■ Task to complete
Return each entry below exactly. Skip the images.

■ Data to examine
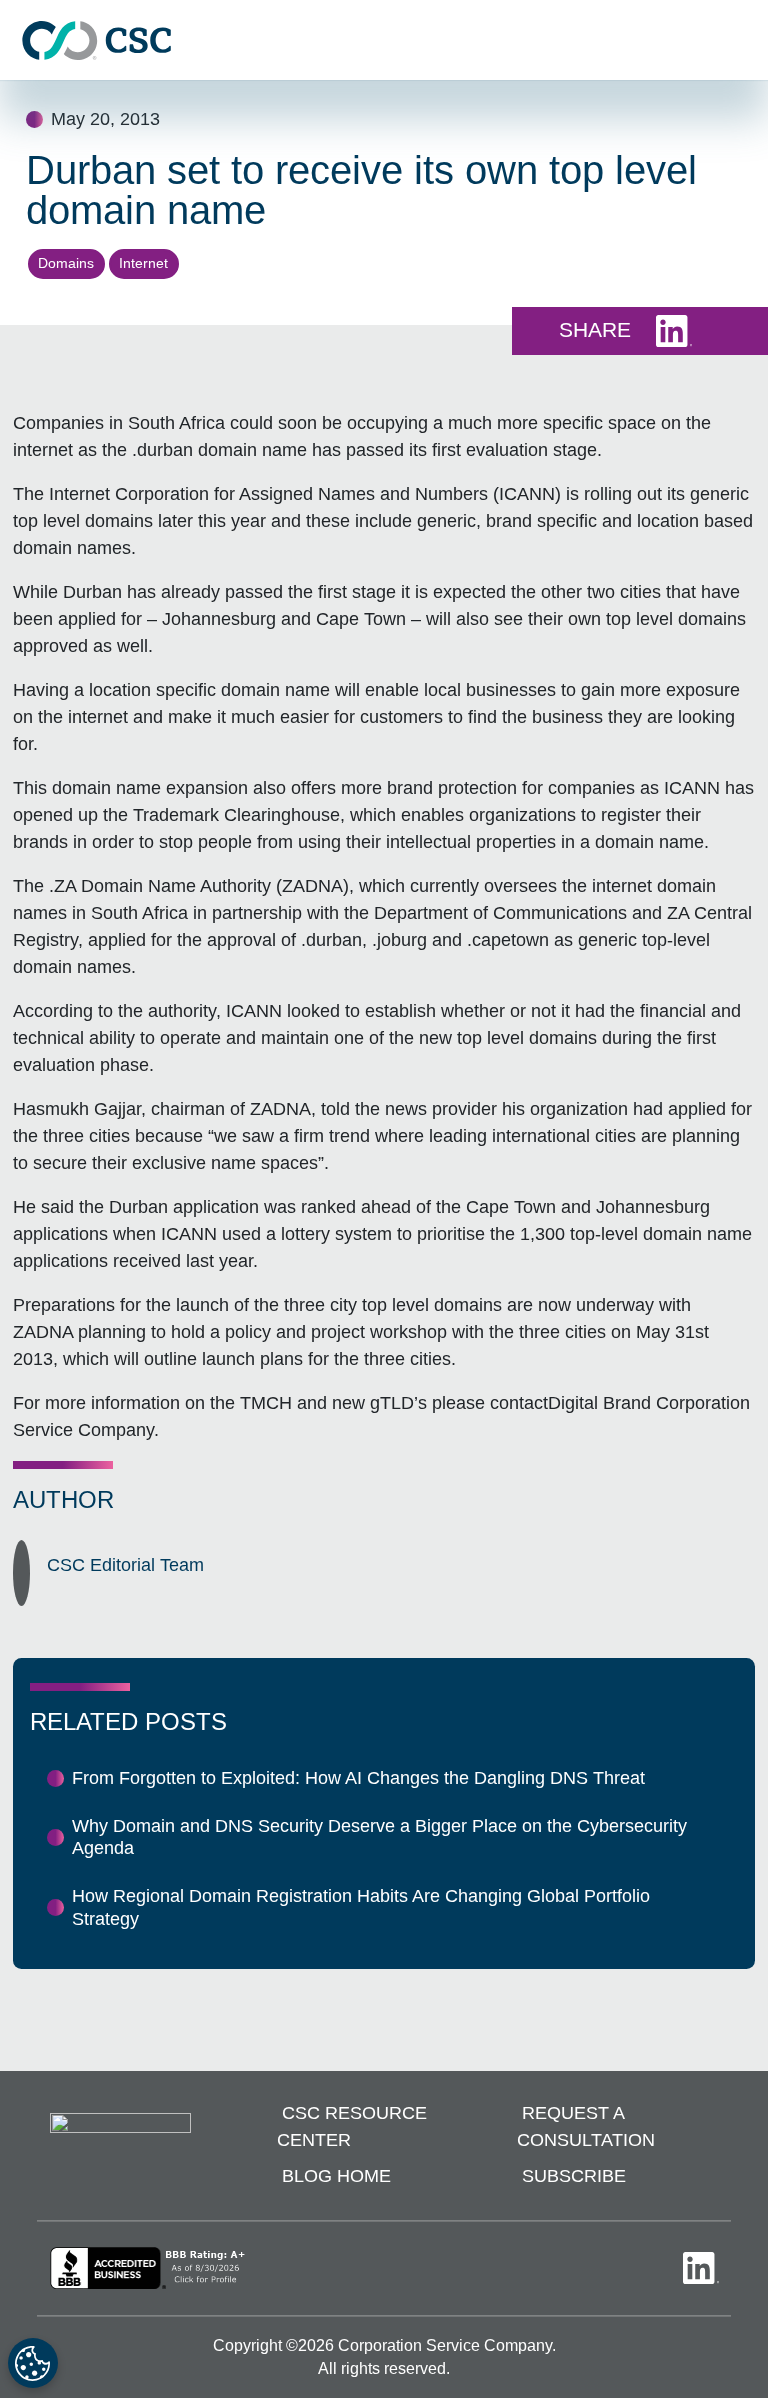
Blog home (336, 2176)
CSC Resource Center (352, 2126)
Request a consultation (586, 2126)
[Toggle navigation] (743, 40)
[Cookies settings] (33, 2363)
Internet (143, 263)
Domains (66, 263)
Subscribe (574, 2176)
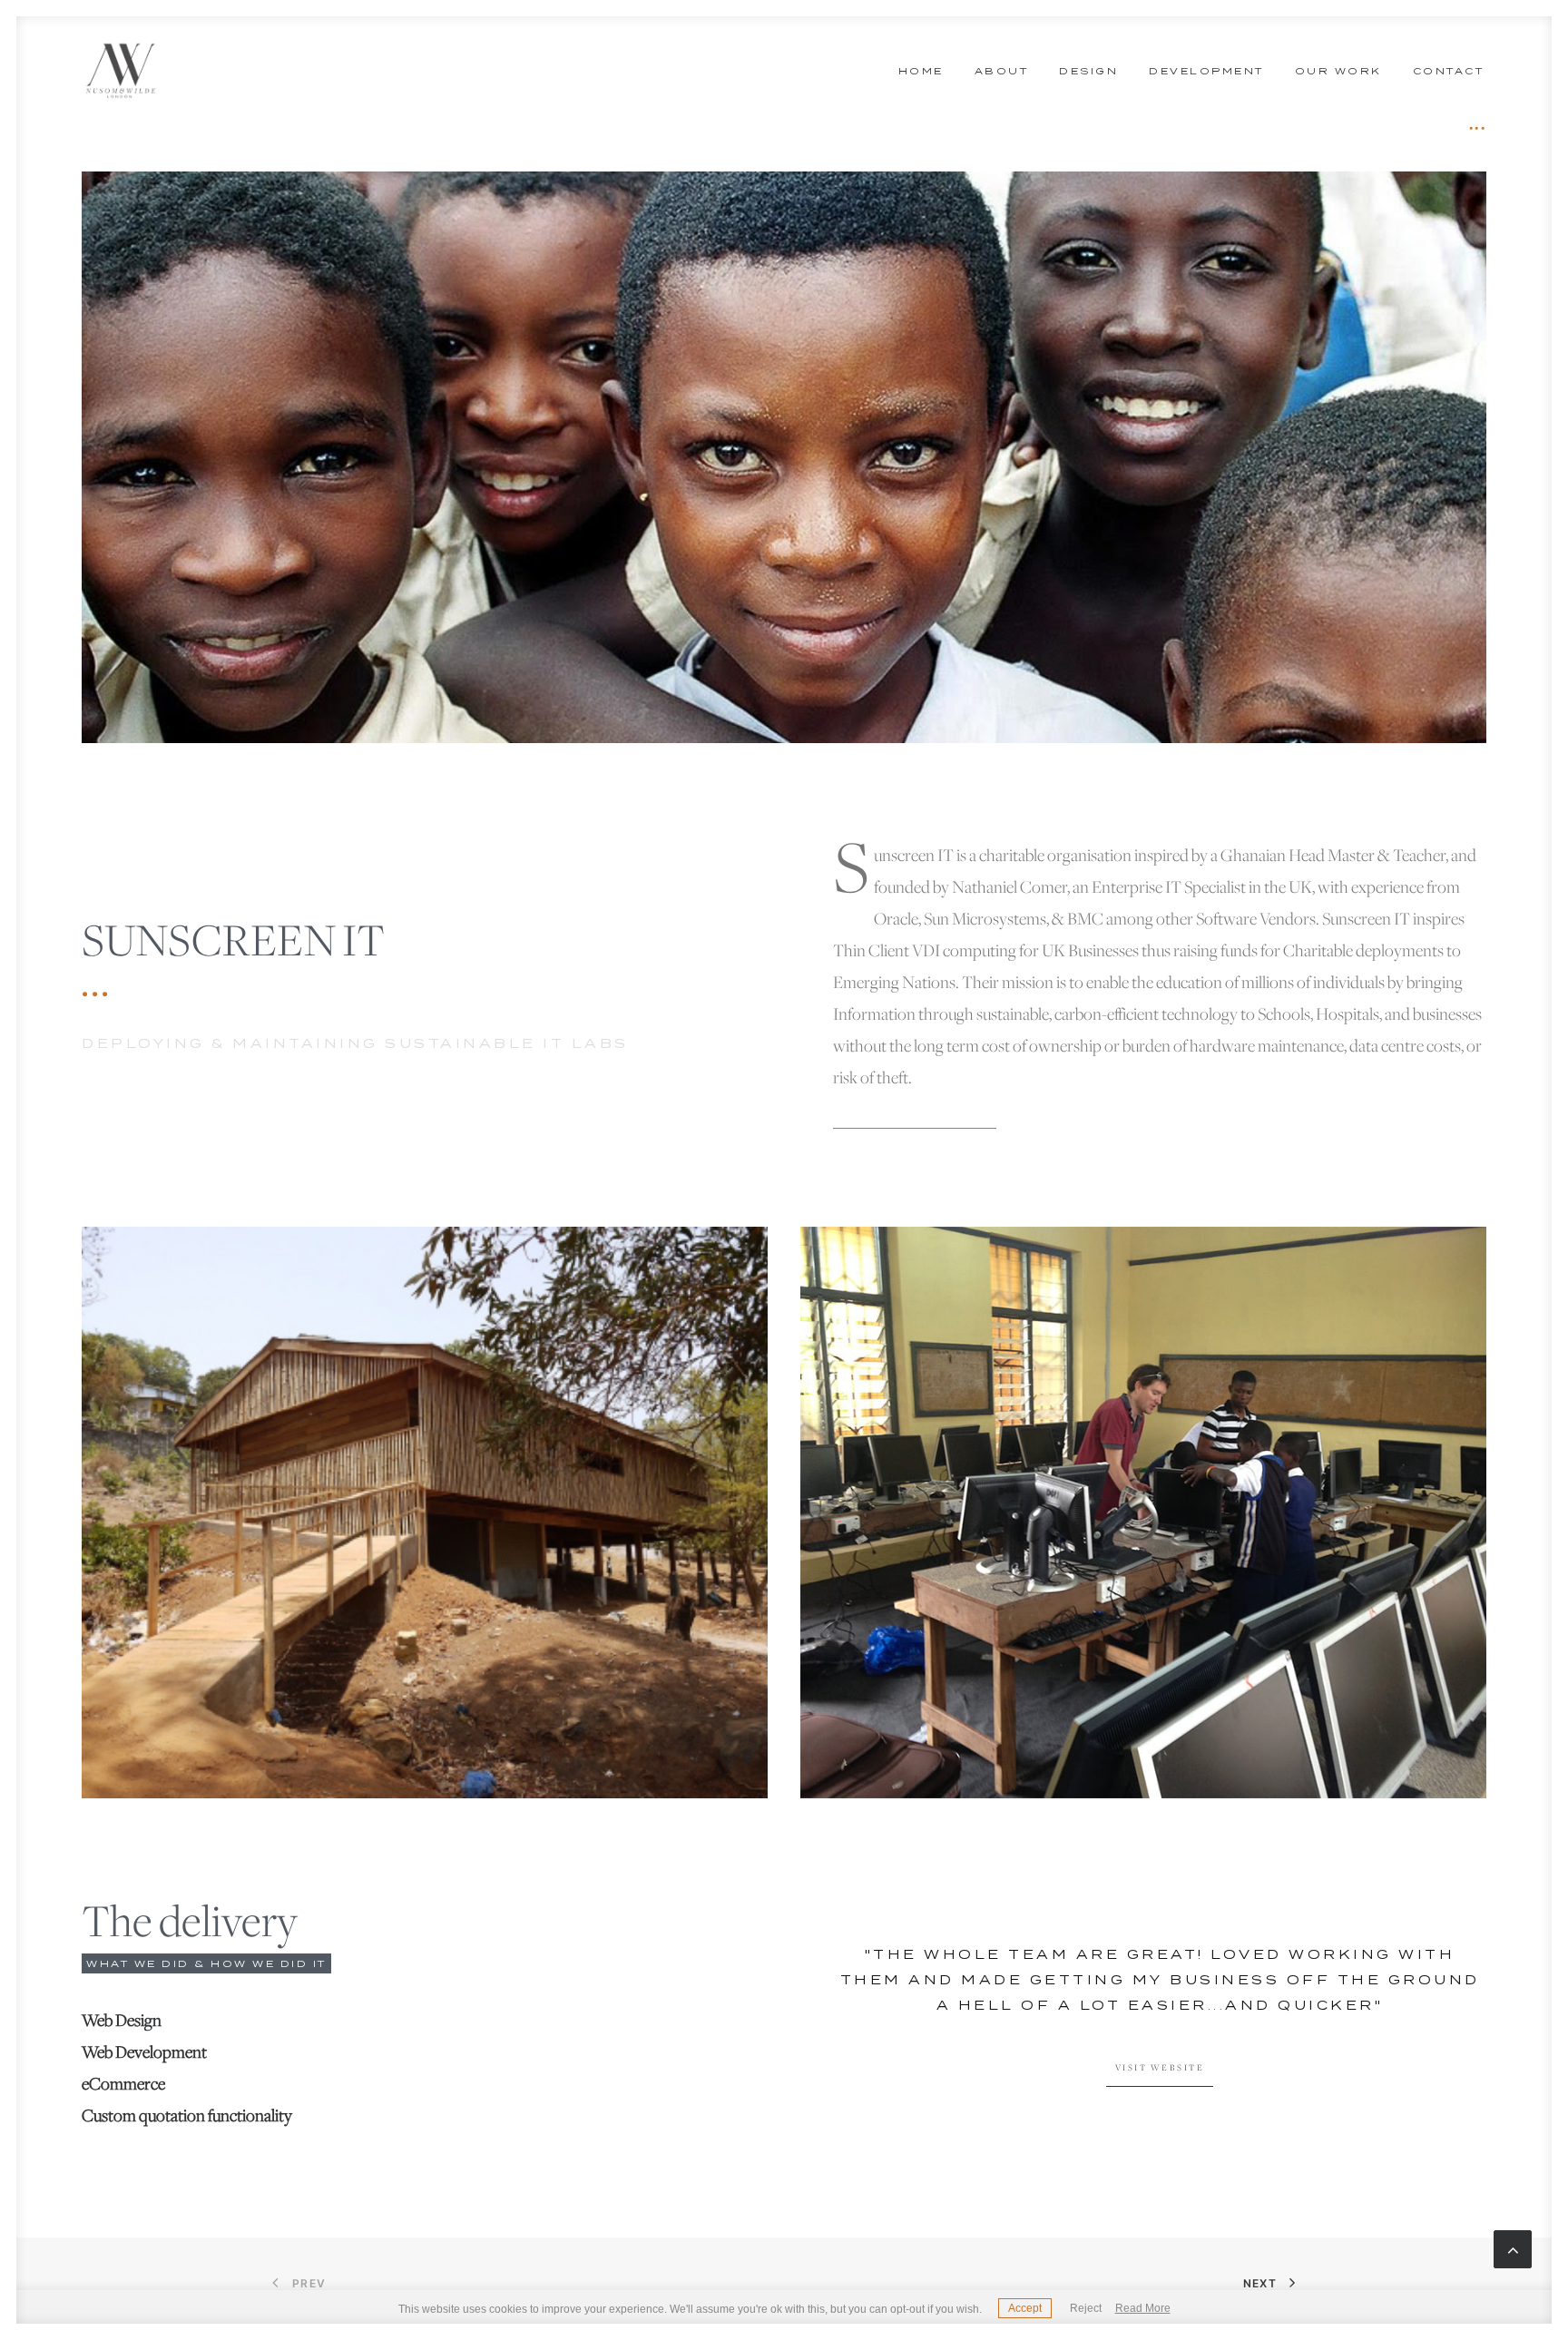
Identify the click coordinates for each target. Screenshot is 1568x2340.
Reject (1086, 2308)
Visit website (1160, 2068)
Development (1206, 70)
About (1002, 70)
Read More (1143, 2308)
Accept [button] (1025, 2308)
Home (921, 70)
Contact (1449, 70)
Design (1088, 70)
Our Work (1338, 70)
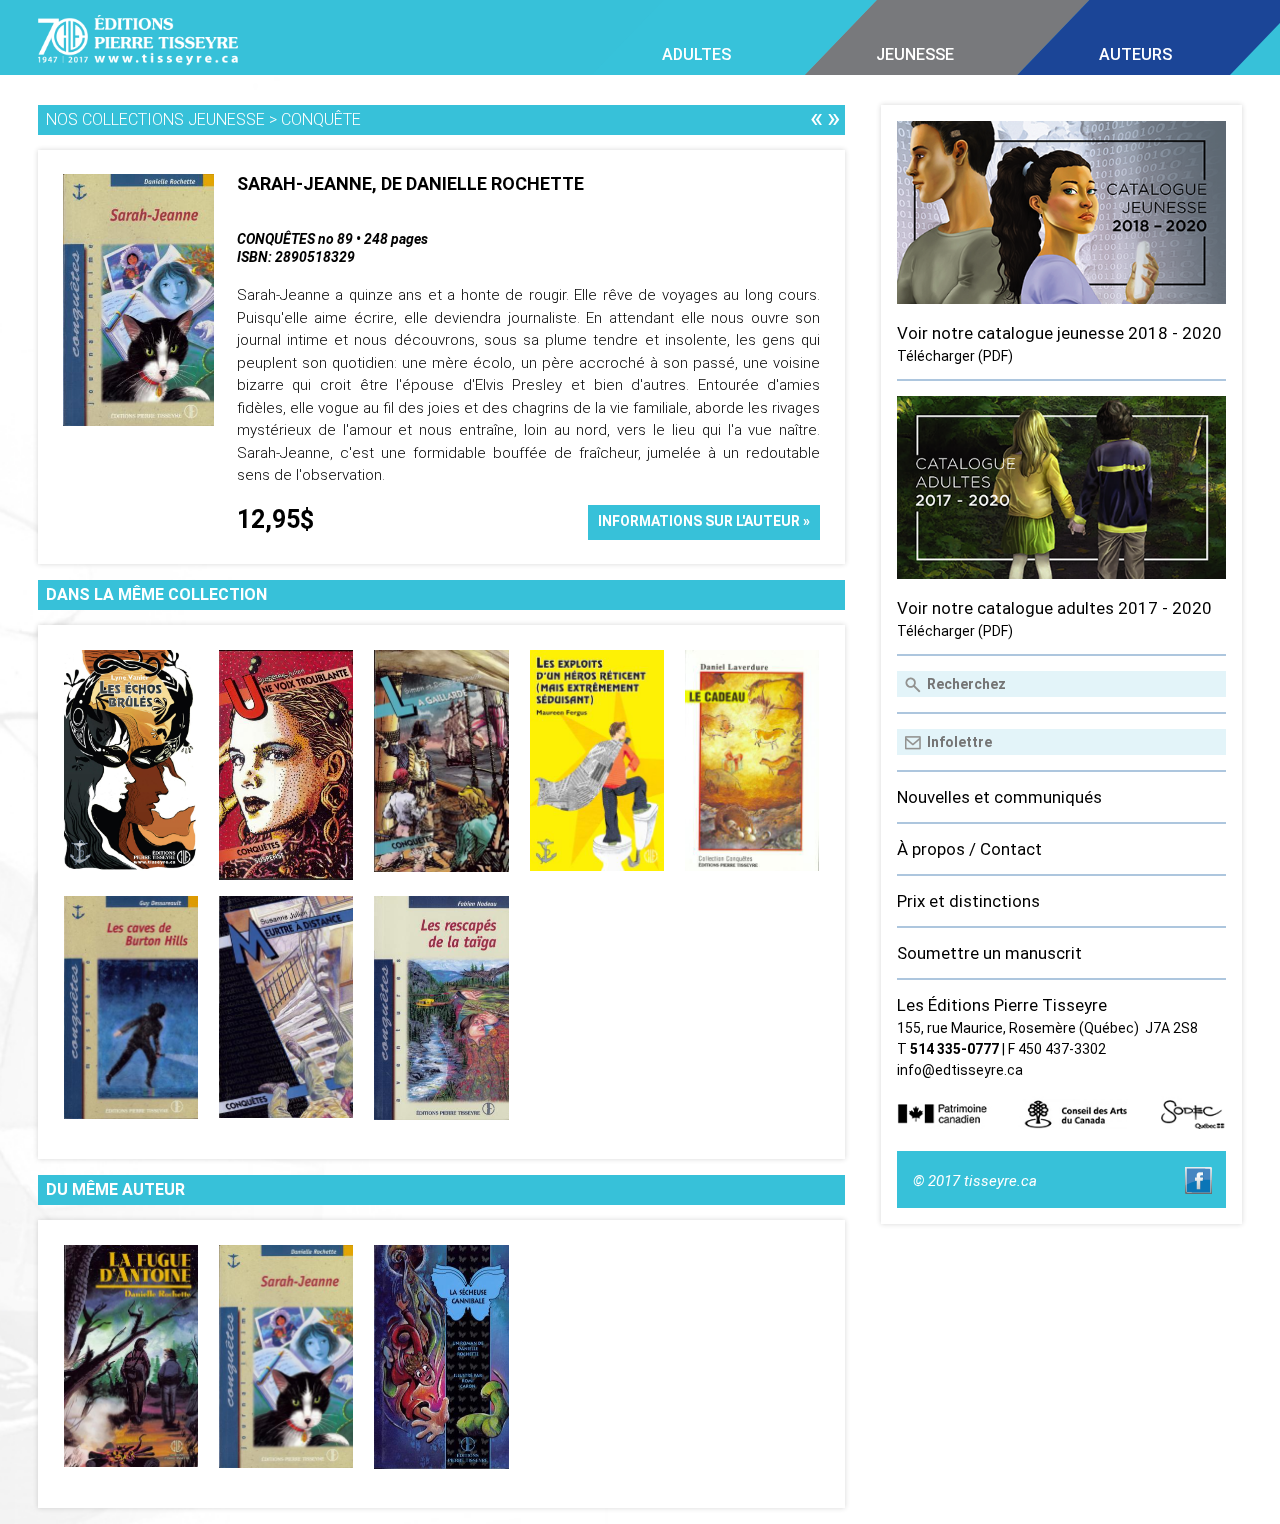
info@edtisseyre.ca (960, 1070)
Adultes (696, 54)
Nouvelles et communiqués (999, 797)
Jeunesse (915, 54)
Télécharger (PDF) (955, 356)
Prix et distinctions (968, 901)
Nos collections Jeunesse (155, 119)
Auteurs (1135, 54)
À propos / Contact (969, 849)
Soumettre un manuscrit (989, 953)
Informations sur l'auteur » (704, 521)
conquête (321, 119)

■ Exercise solution
Blog home (336, 2176)
CSC Resource Center (352, 2126)
Request a consultation (586, 2126)
[Toggle navigation] (743, 40)
[Cookies settings] (33, 2363)
Internet (143, 263)
Domains (66, 263)
Subscribe (574, 2176)
Identify the click coordinates for each target. Screenshot is 1568x2340.
Reject (1086, 2308)
Visit website (1160, 2068)
Development (1206, 70)
About (1002, 70)
Read More (1143, 2308)
Accept [button] (1025, 2308)
Home (921, 70)
Contact (1449, 70)
Design (1088, 70)
Our Work (1338, 70)
info@edtisseyre.ca (960, 1070)
Adultes (696, 54)
Nouvelles et communiqués (999, 797)
Jeunesse (915, 54)
Télécharger (PDF) (955, 356)
Prix et distinctions (968, 901)
Nos collections Jeunesse (155, 119)
Auteurs (1135, 54)
À propos / Contact (969, 849)
Soumettre un manuscrit (989, 953)
Informations sur l'auteur » (704, 521)
conquête (321, 119)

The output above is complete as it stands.